Please copy exactly the lines from the one containing "Instruction: Toggle MEDIUM" to the end of the entries, both included, and nothing else. Omit every picture.
· · · · ·
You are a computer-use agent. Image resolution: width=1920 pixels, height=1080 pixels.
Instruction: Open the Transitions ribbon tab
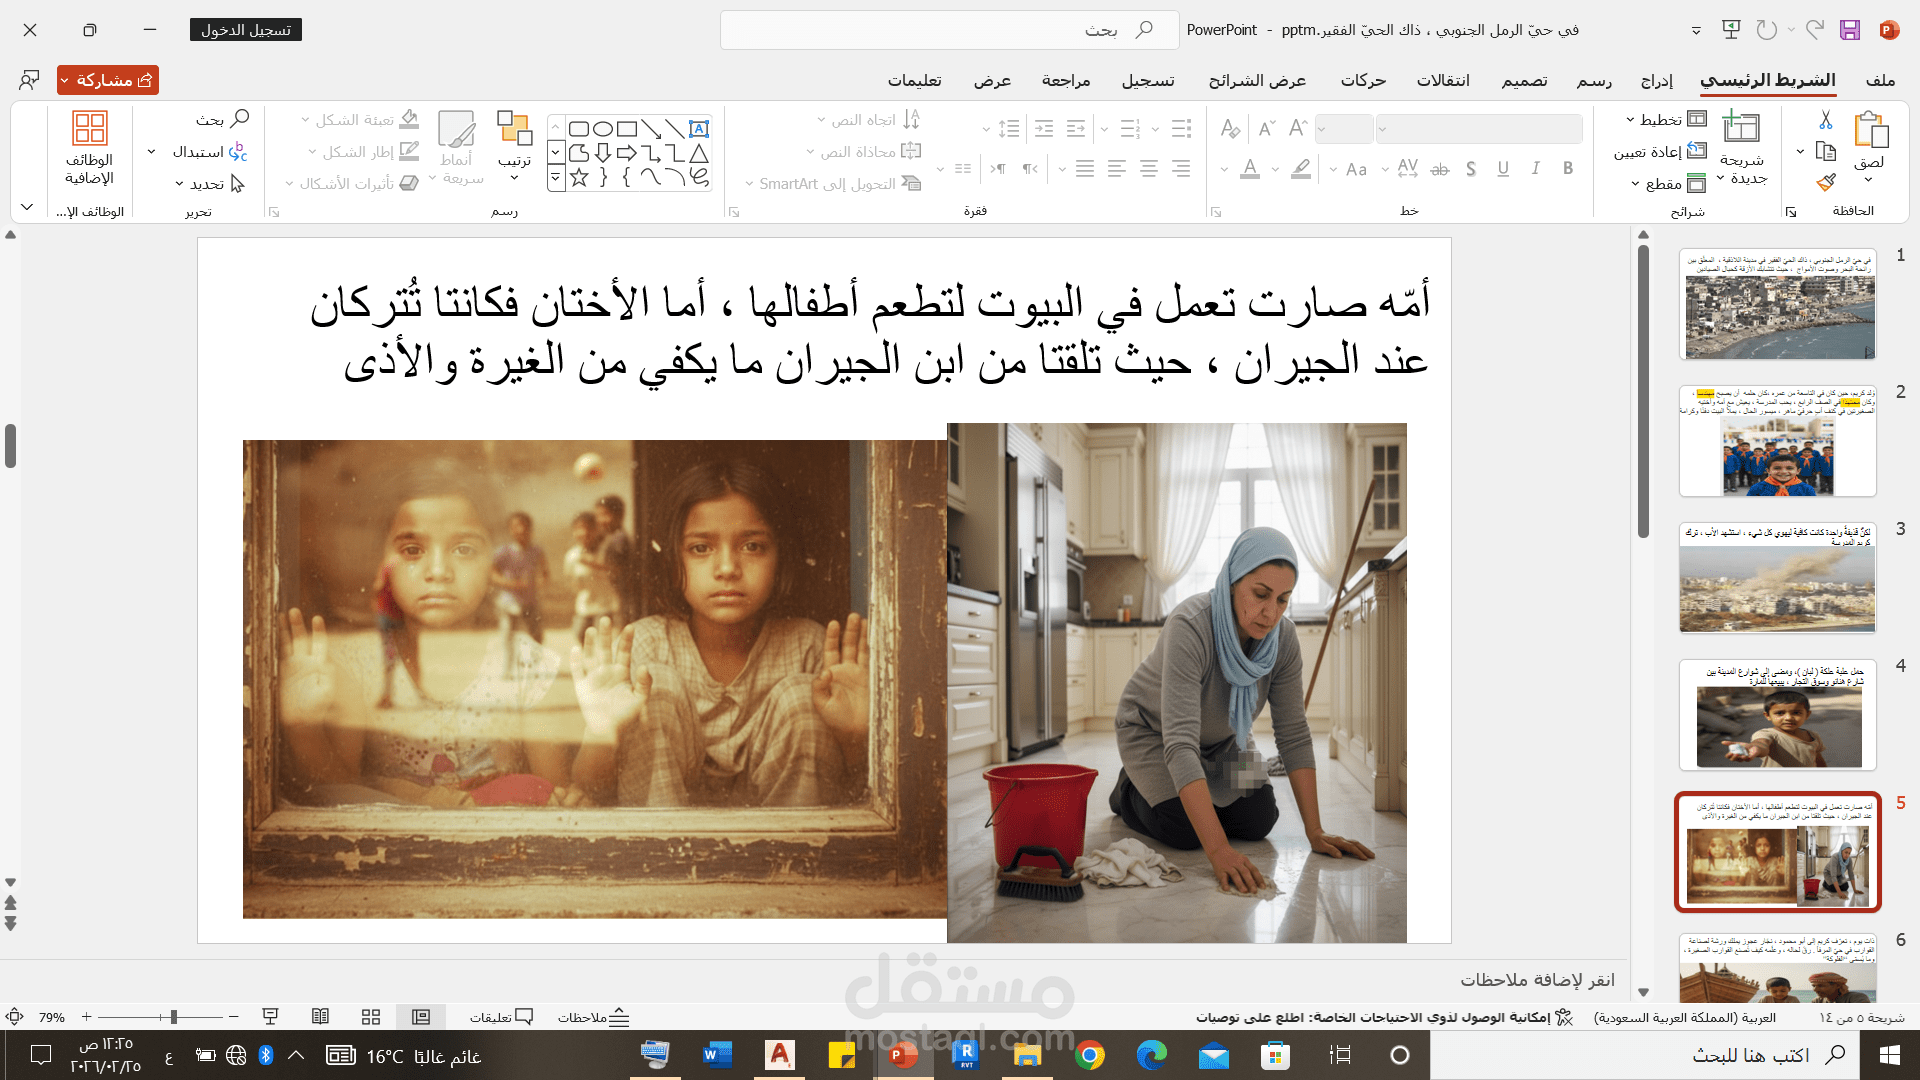click(x=1442, y=80)
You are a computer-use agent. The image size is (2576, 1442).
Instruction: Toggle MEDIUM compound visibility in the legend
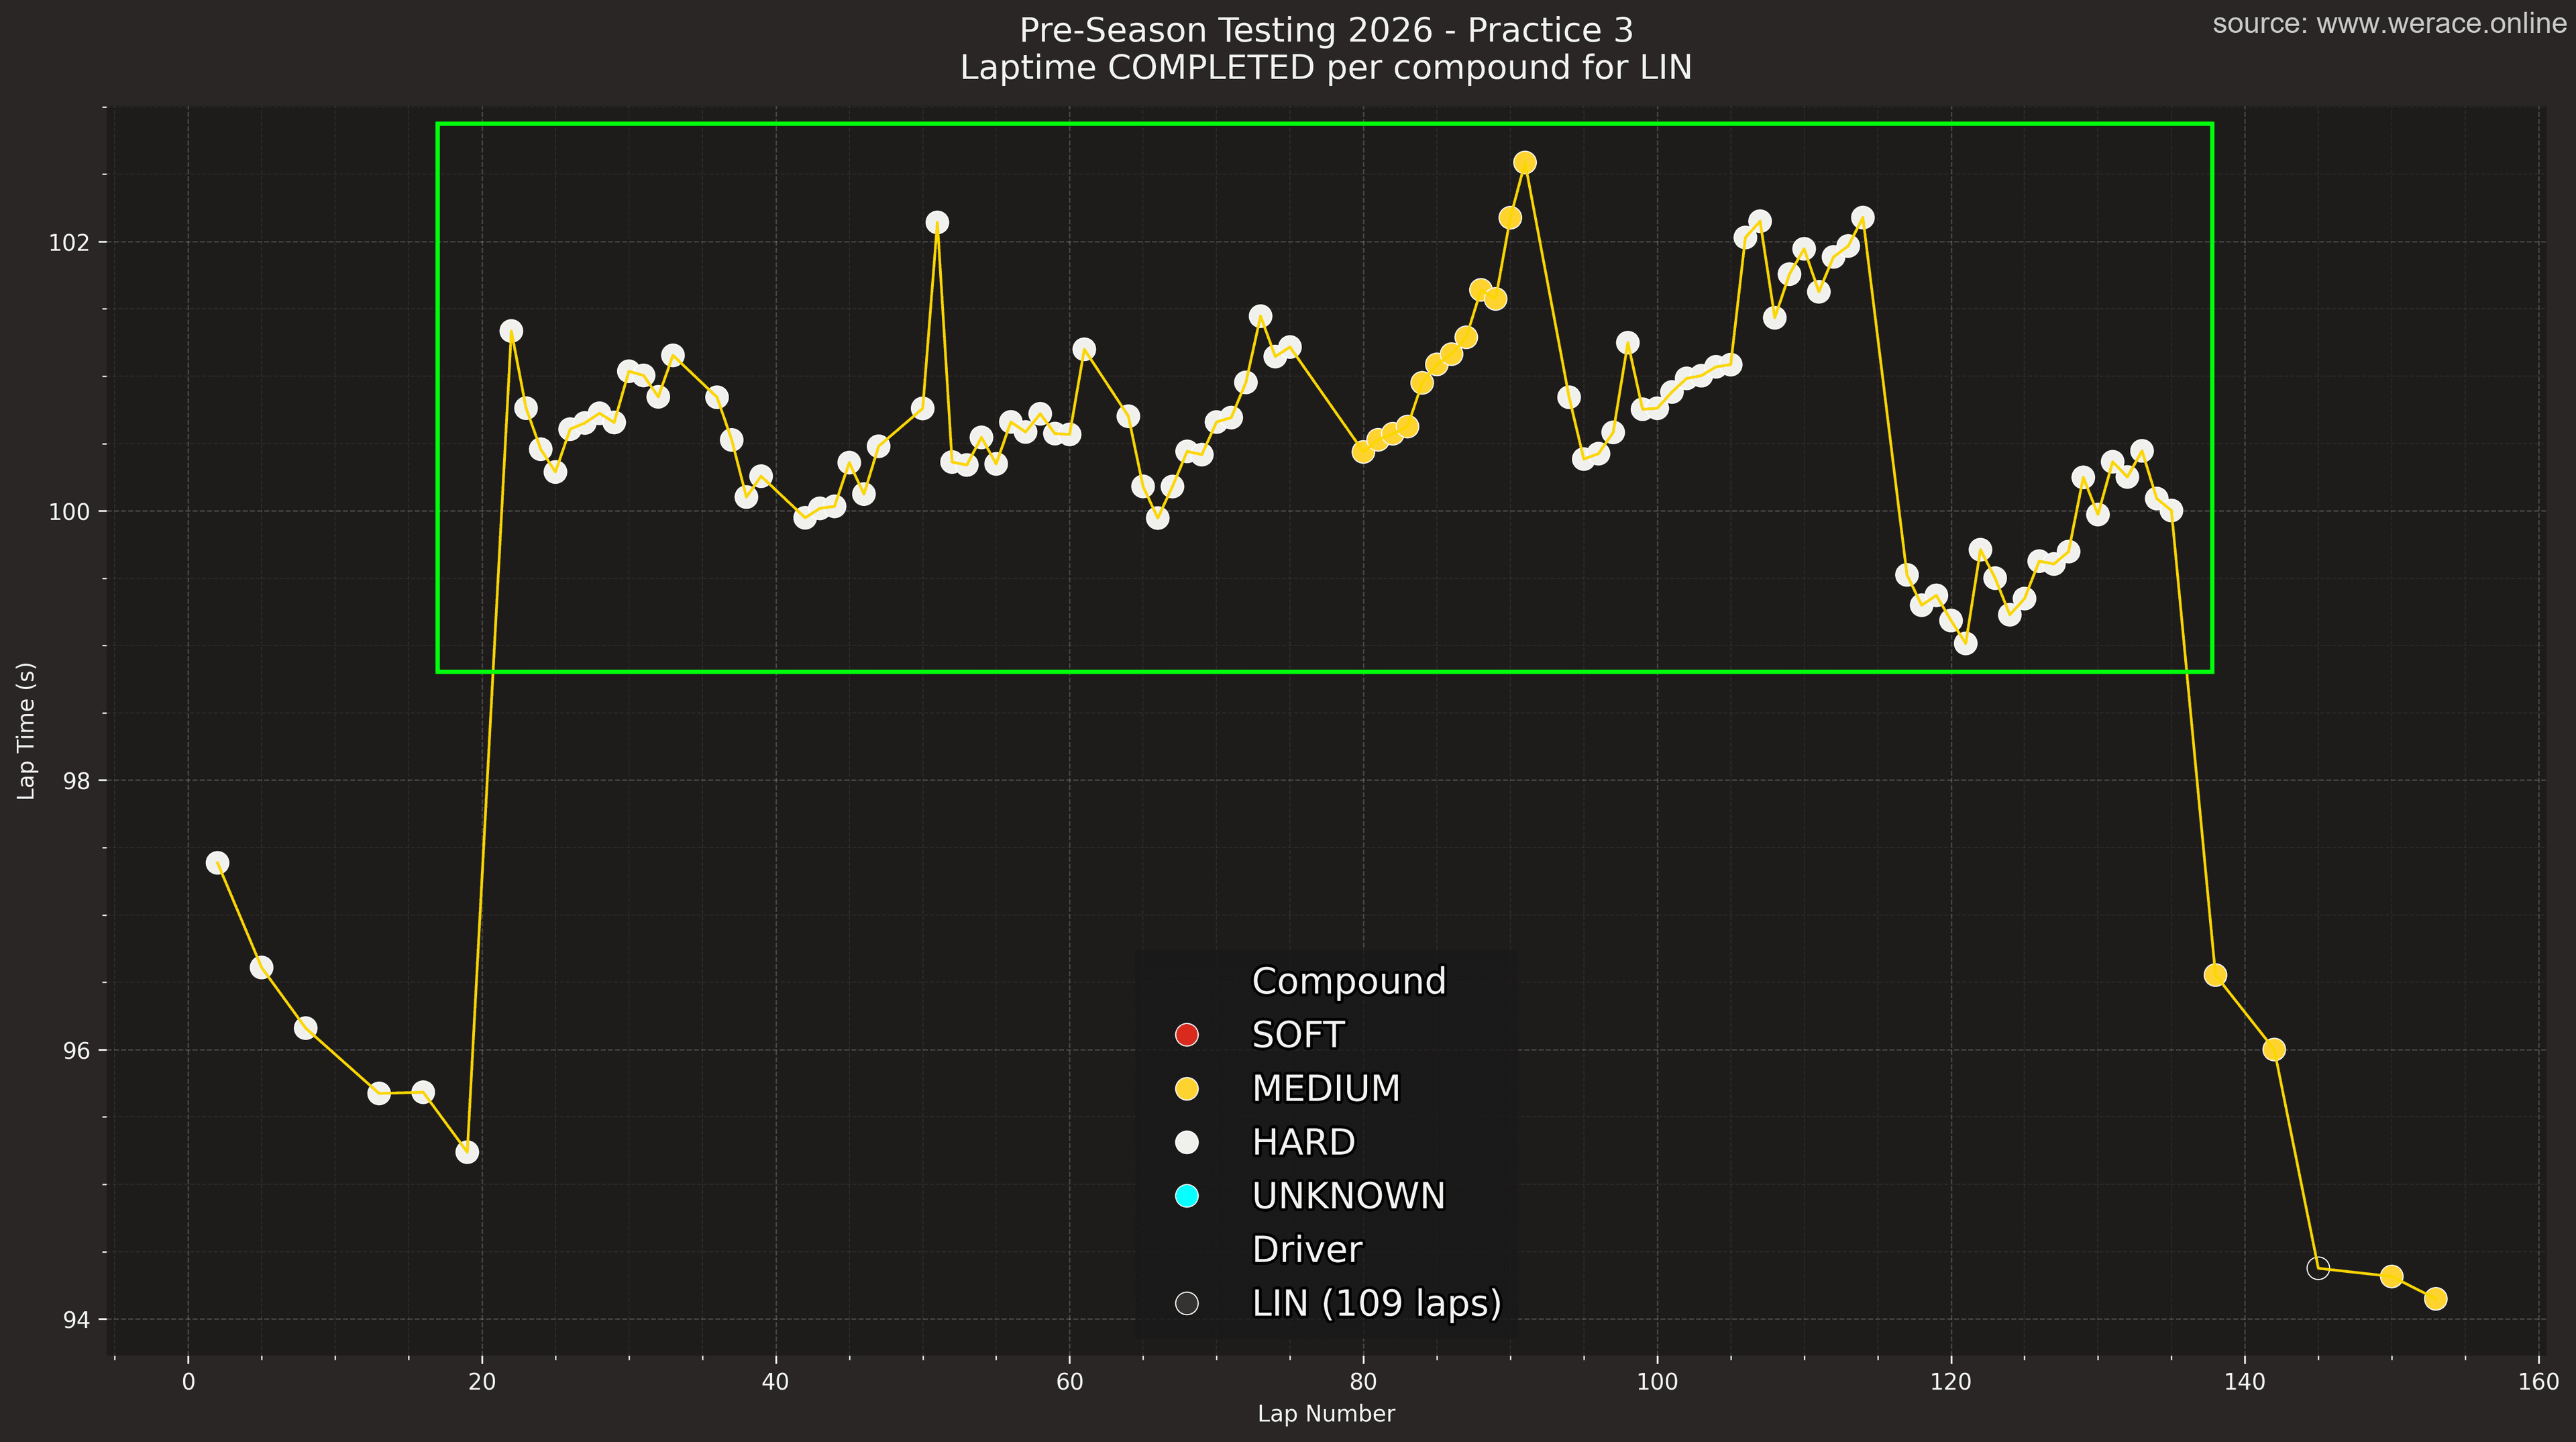point(1326,1089)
· · · · ·
▶ **RESULT OF THIS TASK**
Instruction: Toggle MEDIUM compound visibility in the legend
point(1326,1089)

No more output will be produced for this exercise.